Some continue to be skeptical about its credibility and authority, potentially compromised by user anonymity and lack of centralized editorial control. Others celebrate its potential for the very same reasons – anyone can contribute – and they note the provision of novel modes of expertise and peer review as guarantees of credibility. A Chronicle article observed that, today, the project does not represent “the bottom layer of authority, nor the top, but in fact the highest layer without formal vetting” and, as such, it can serve as “an ideal bridge between the validated and unvalidated Web”.

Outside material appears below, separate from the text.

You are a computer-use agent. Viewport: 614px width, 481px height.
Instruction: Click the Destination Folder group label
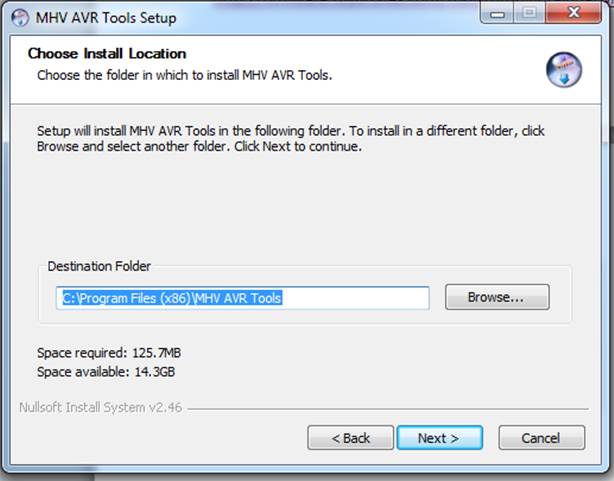[99, 266]
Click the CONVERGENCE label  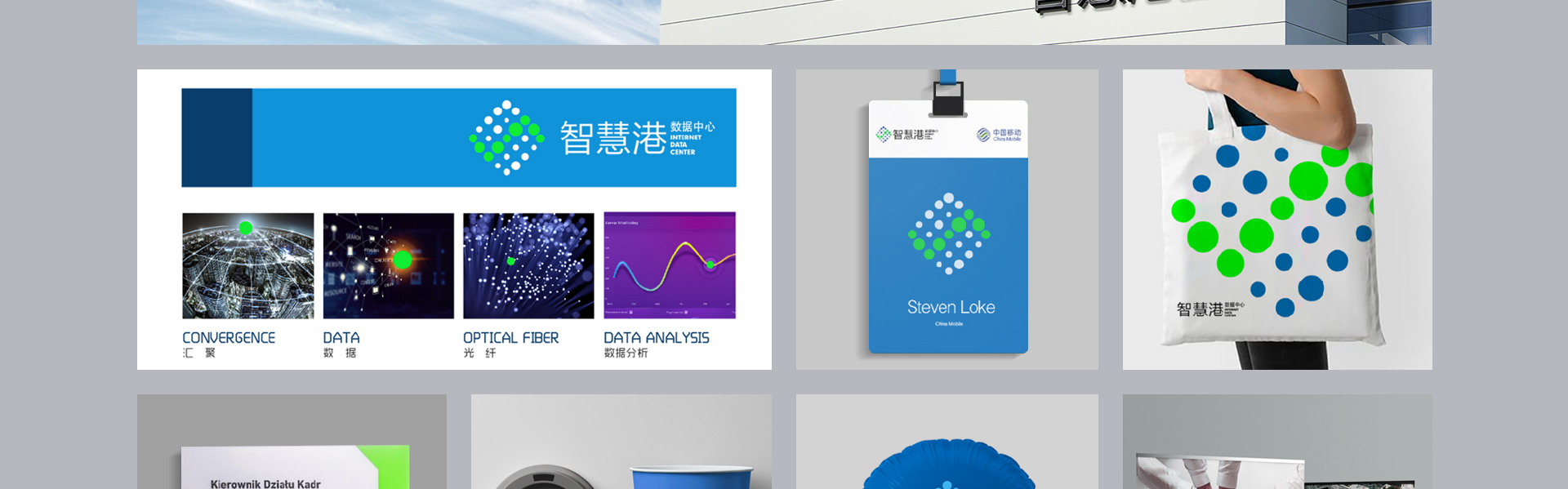click(229, 338)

Addressing controversies, the Wikipedia community recognises its weaknesses and provides guidelines to help readers assess information quality and relevance. Content is routinely reused – and often it’s quality vetted – across other Open Educational Resources and projects (for example with Fotopedia, Encyclopedia of Life, Wikieducator). Several strategies exist to improve not only the content quality of the reference material, but also, to enable public engagement among individuals within educational and cultural institutions.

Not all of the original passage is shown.